二世為人,“得民心者得天下”,“科技興國”這兩個詞已經深深印在了他的骨子裏。

他非常讚同彭太後的治國理念。

然而,在這個世界,皇族血脈、正統、撥亂反正,比任何事情都更重要。

即便程王爺、鄭華、王攸等有識之士和彭太後有類似的見解,他們也不敢逢迎,忠君是一道他們無法打開的枷鎖。

彭太後非正統,故而,她的一切見解和主張,都必須是悖逆的——至少在將她推翻之前,必須是悖逆的。

彭太後冷靜下來,聲音柔和了許多,但這柔和之中,卻殺機四伏,她清雅的眸子似黑曜石一般閃爍著冰冷的光芒。

“所以,我必須爭,爭朝堂之上的話語權,爭天師府的控製權,爭天下大事的決斷權。”

“我會像之前二十年一樣,不斷的削弱遺老的權力,擠壓他們的生存空間,直到他們在朝堂再也說不出話來,直到我的政見暢通無阻。”

“至於聖上……不管是之前,還是現在,他都不過是傀儡而已,我的傀儡,又或是遺老們的傀儡。”

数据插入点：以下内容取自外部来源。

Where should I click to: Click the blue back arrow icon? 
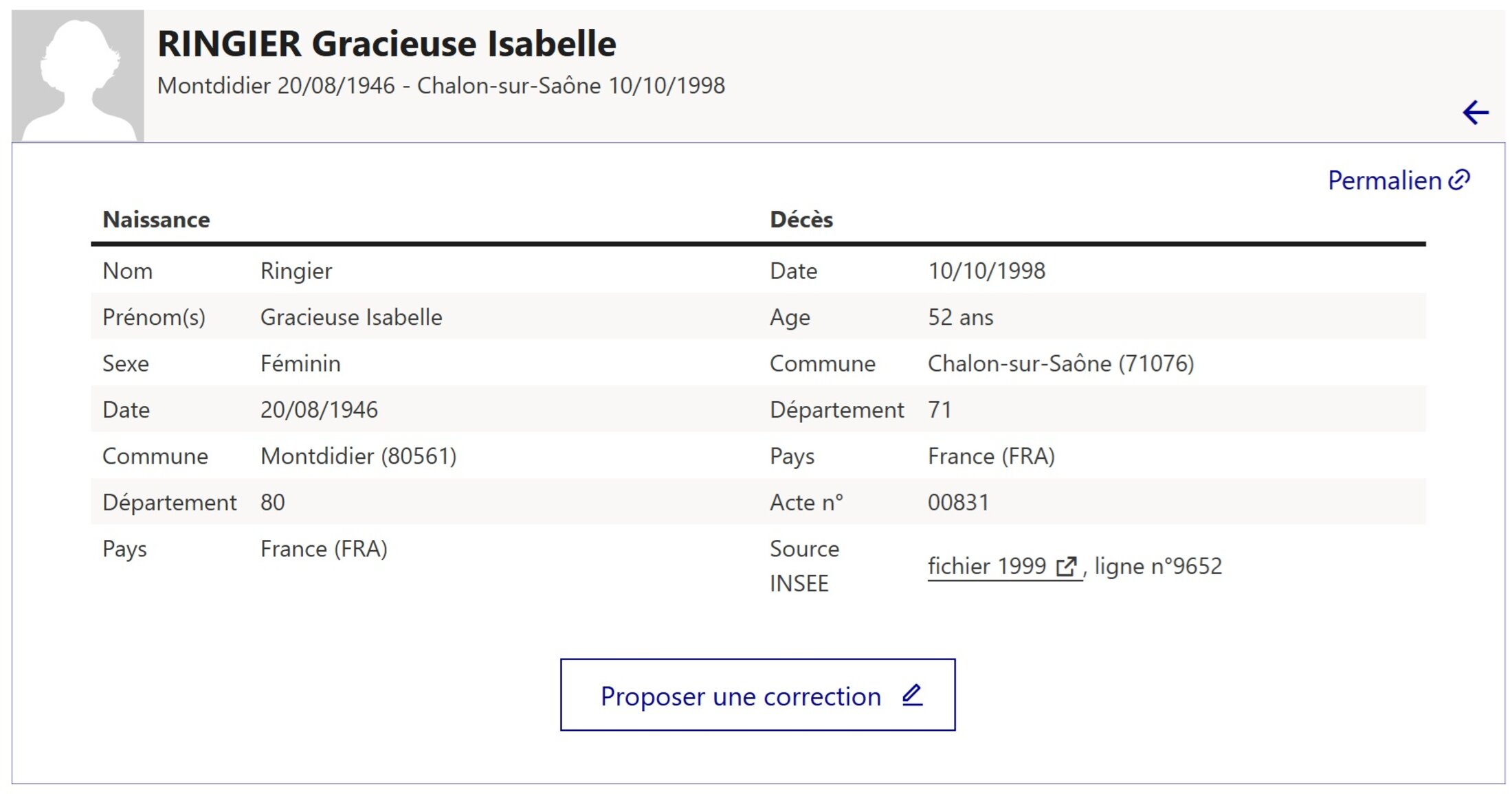[x=1475, y=112]
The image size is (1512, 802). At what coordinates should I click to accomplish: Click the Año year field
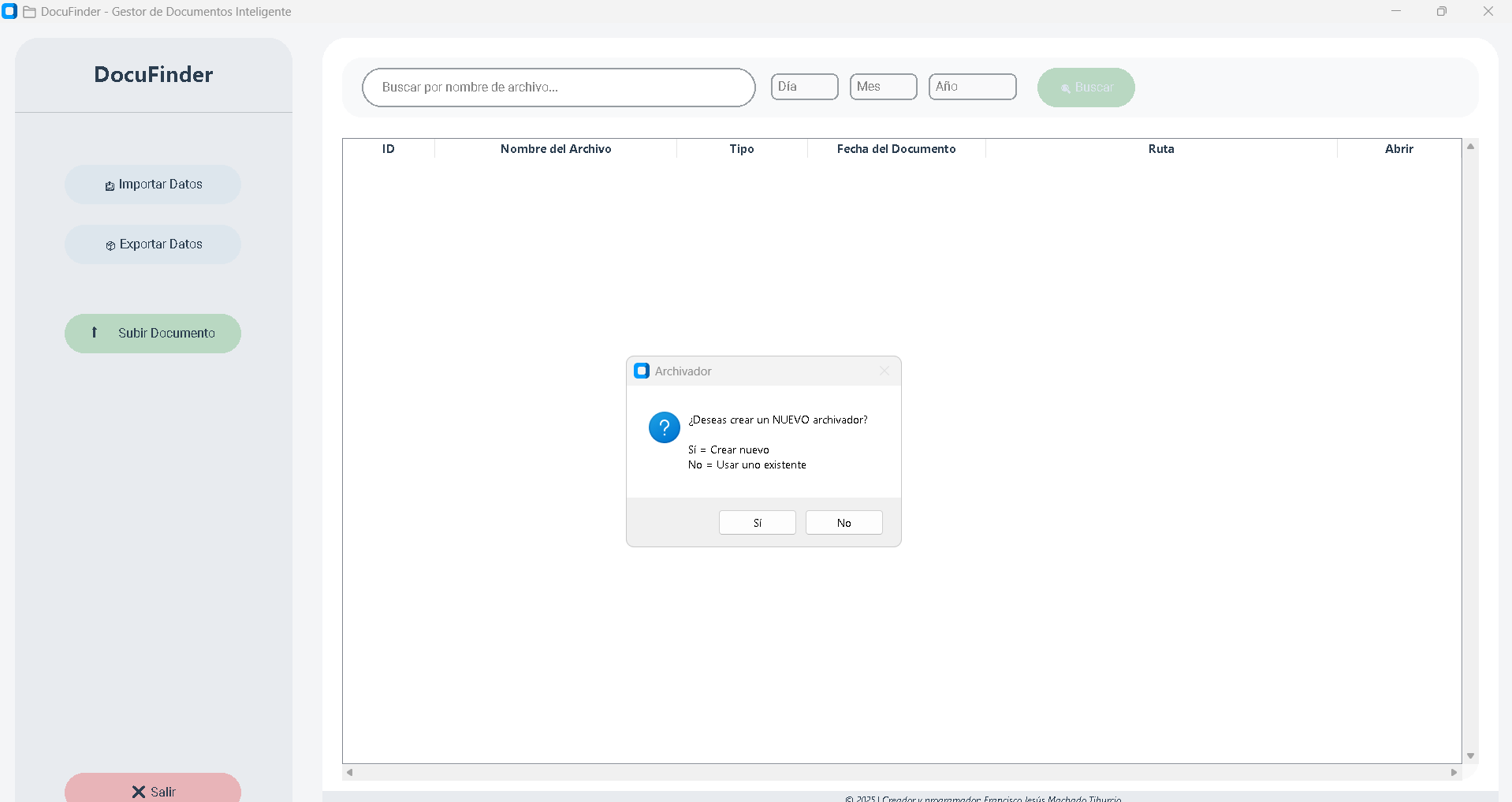pyautogui.click(x=972, y=87)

“所以你若想恨,便恨那些遺老。他們躲在聖上身後,挑唆聖上站在我的對立麵,才導致了如今的局麵。才讓你娘子身處危機之中。”

許凡沉默了,聽起來彭太後始終都沒有放棄忠君思想,她雖然把持朝政,但卻始終不敢逾越雷池一步,甚至想要保住聖上。

這正如李掌櫃所說,他們畢竟是母子。

彭太後也沉默了,她回想起二十年前,她抱著尚是嬰孩的程炫,坐在龍椅之上,一次又一次的告誡自己:“不要殺了他,把他當成我自己的兒子吧。我好好把他養大,他會認我這個娘的。”

然而,程炫的血脈,注定了他要爭奪那張龍椅。注定要和彭太後站在對立麵。也逼著彭太後涼了一顆心,冷了一腔血,變得愈發不擇手段。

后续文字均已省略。